An exoplanet exists where rocks evaporate and rain back down
Planets that orbit very close to their stars, which have the potential to contain oceans of hot lava, are some of the most fascinating of all of the exoplanets that have ever been discovered. But now, a new study from McGill University suggests that one such exoplanet is even more intriguing than what has been anticipated.
The research suggests that an Earth-size exoplanet known as K2-141b has a magma ocean that is 100 kilometers deep and supersonic winds that reach over 5,000 kilometers per hour.
The researchers used computer simulations to predict the conditions on K2-141b. They found that the surface, ocean, and atmosphere are all made up of rocks that can evaporate and “rain” back down on the planet.

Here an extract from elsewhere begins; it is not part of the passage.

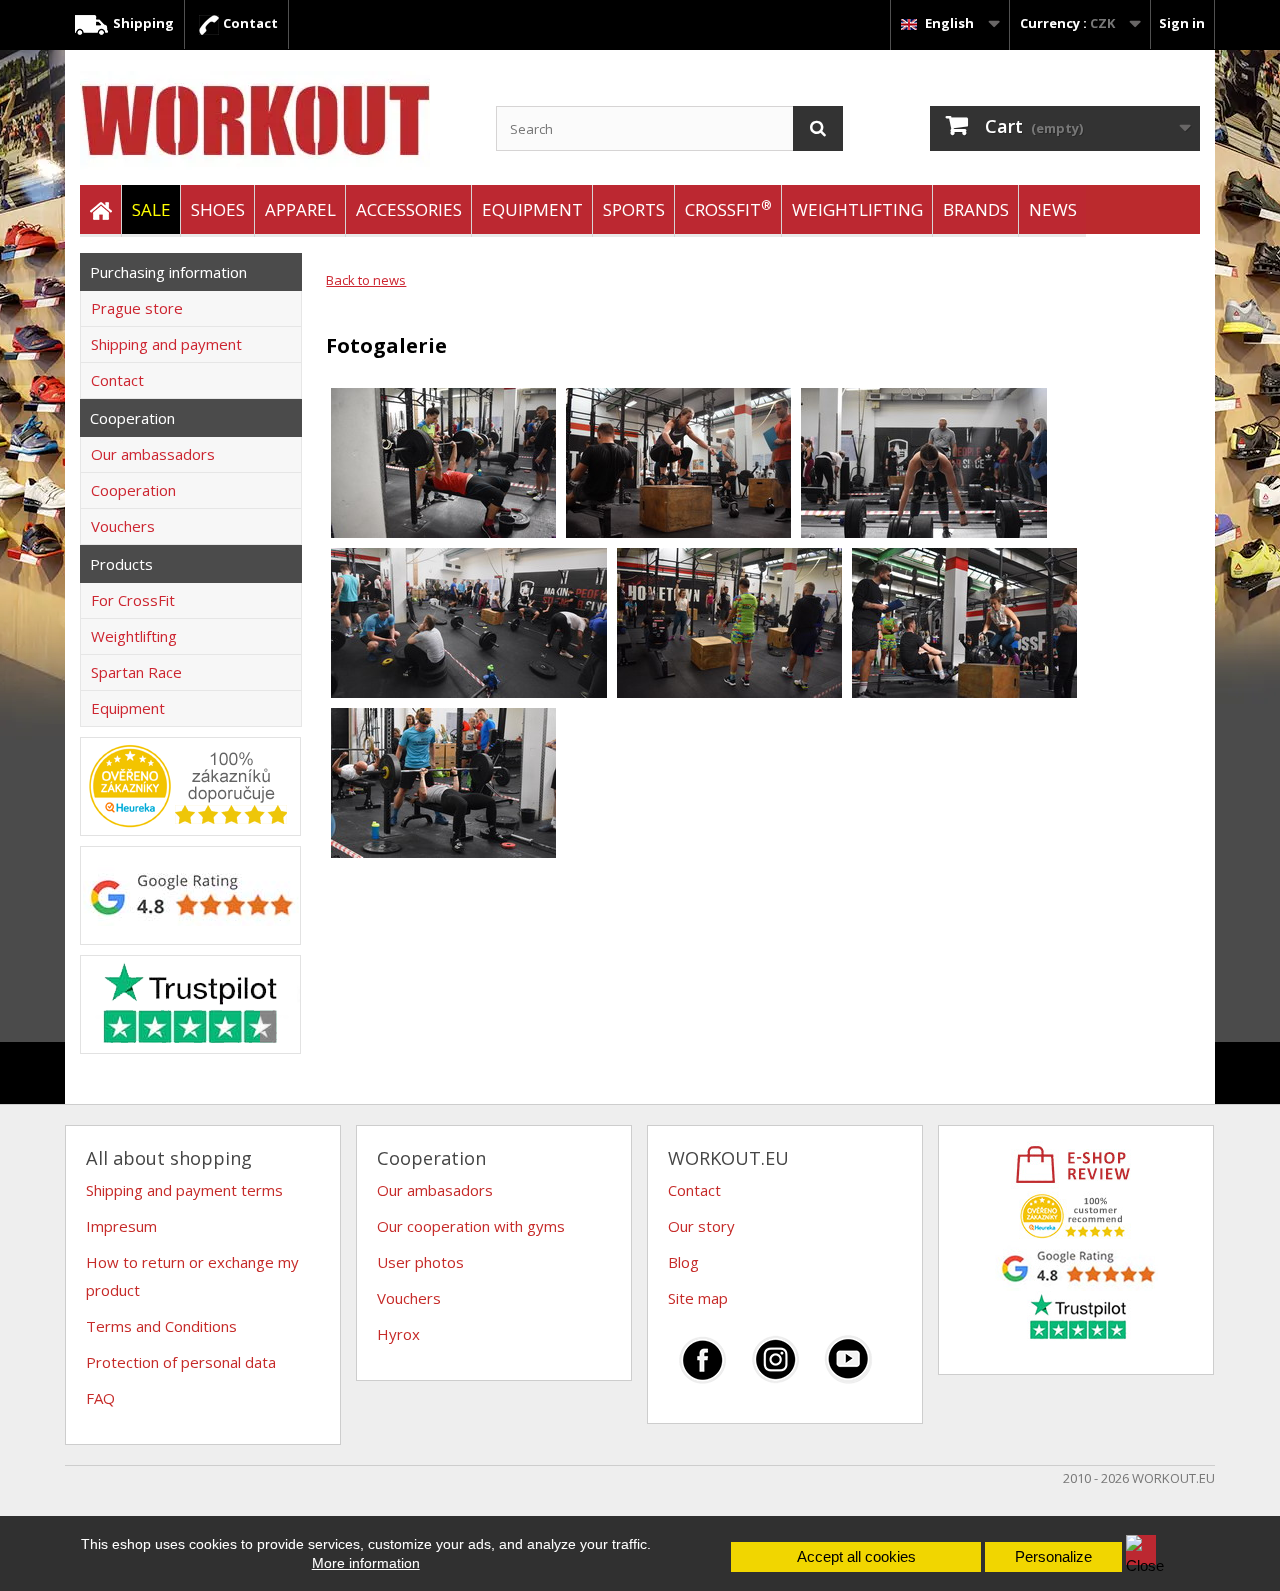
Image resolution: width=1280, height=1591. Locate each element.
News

The extreme weather that is predicted by the study would gradually and permanently change the surface and atmosphere of K2-141b over time.

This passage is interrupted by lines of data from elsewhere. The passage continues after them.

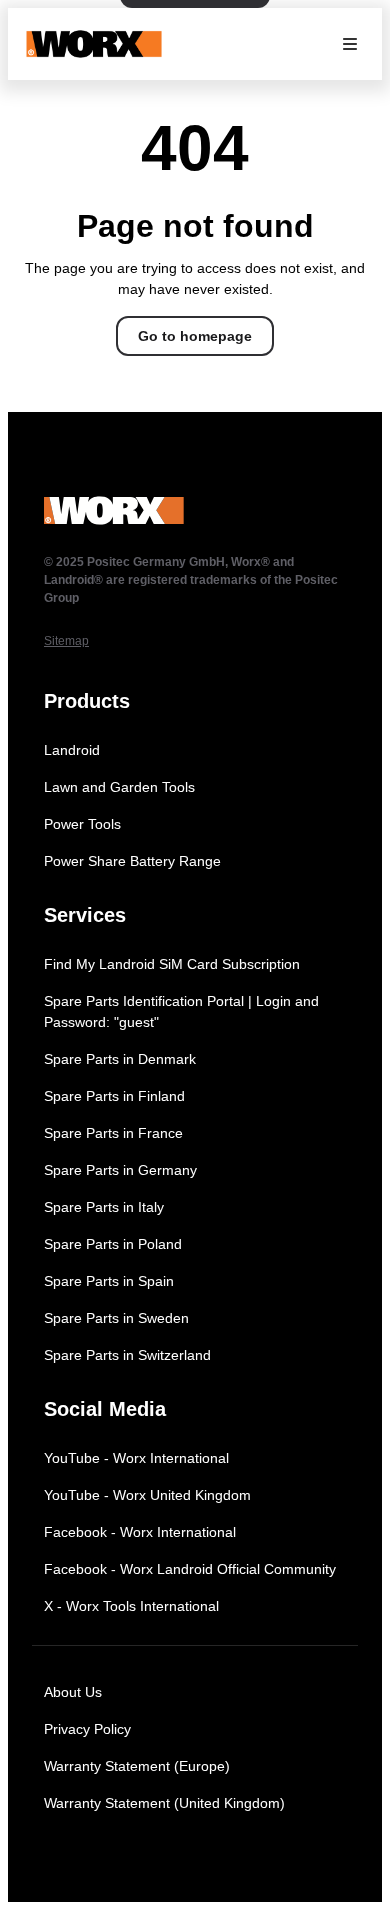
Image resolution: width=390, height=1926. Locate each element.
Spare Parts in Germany (120, 1170)
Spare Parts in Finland (114, 1096)
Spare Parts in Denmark (120, 1059)
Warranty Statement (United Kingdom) (164, 1803)
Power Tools (82, 824)
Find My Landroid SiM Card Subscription (172, 964)
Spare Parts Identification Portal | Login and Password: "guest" (181, 1011)
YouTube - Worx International (136, 1458)
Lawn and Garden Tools (119, 787)
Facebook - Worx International (140, 1532)
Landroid (72, 750)
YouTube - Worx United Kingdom (147, 1495)
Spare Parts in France (113, 1133)
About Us (73, 1692)
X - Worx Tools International (131, 1606)
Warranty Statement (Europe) (137, 1766)
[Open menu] (350, 44)
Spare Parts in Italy (104, 1207)
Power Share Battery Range (132, 861)
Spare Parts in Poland (113, 1244)
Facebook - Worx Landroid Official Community (190, 1569)
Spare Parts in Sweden (116, 1318)
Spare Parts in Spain (109, 1281)
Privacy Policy (87, 1729)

“The study is the first to make predictions about weather conditions on K2-141b that can be detected from hundreds of light years away with next-generation telescopes such as the James Webb Space Telescope,” said study lead author and PhD student Giang Nguyen.

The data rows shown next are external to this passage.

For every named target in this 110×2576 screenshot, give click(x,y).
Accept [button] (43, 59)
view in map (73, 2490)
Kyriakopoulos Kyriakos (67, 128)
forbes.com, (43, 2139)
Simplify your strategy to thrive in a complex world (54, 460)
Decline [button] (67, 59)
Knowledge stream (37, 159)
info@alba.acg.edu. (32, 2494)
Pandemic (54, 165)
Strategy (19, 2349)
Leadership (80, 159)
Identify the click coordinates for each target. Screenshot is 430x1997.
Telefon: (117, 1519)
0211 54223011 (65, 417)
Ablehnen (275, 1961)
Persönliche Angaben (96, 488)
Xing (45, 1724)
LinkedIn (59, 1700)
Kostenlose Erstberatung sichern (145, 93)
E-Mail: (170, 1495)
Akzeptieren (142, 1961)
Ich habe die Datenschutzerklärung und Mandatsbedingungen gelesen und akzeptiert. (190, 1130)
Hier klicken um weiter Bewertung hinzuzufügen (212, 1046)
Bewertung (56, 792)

K2-141b is so close to its star that it is gravitationally locked in place – with the same side of the planet constantly facing the heat. The experts determined that about two-thirds of the surface of K2-141b experiences endless daylight, while the remaining one-third of the exoplanet experiences frigid temperatures of below -200 degrees Celsius.
On the hot side of K2-141b, temperatures of an estimated 3,000 degrees Celsius are hot enough to not only melt rocks but also to vaporize them, ultimately creating a thin atmosphere in some areas.
“Our finding likely means that the atmosphere extends a little beyond the shore of the magma ocean, making it easier to spot with space telescopes,” said study co-author Professor Nicolas Cowan.
The extreme heat on K2-141b would cause the rock vapor atmosphere to undergo precipitation just like the water cycle on Earth. On our planet, water evaporates and rises into the atmosphere, where it condenses and falls back as rain. This is also the case for the sodium, silicon monoxide, and silicon dioxide on K2-141b. Here, the mineral vapor formed by evaporated rock is pushed over to the frigid night side by supersonic winds, and the rocks “rain” back down into a magma ocean. The rocks are then swept back over to the hot side of the exoplanet, and the rocks evaporate all over again.
The researchers explained that the weather cycle is not as stable on K2-141b as it is on Earth. For example, the magma flow returning to the hot side of K2-141b is slow, which could ultimately reshape the surface of the planet.
“All rocky planets, including Earth, started off as molten worlds but then rapidly cooled and solidified,” said Professor Cowan. “Lava planets give us a rare glimpse at this stage of planetary evolution.”
The study is published in the journal Monthly Notices of the Royal Astronomical Society.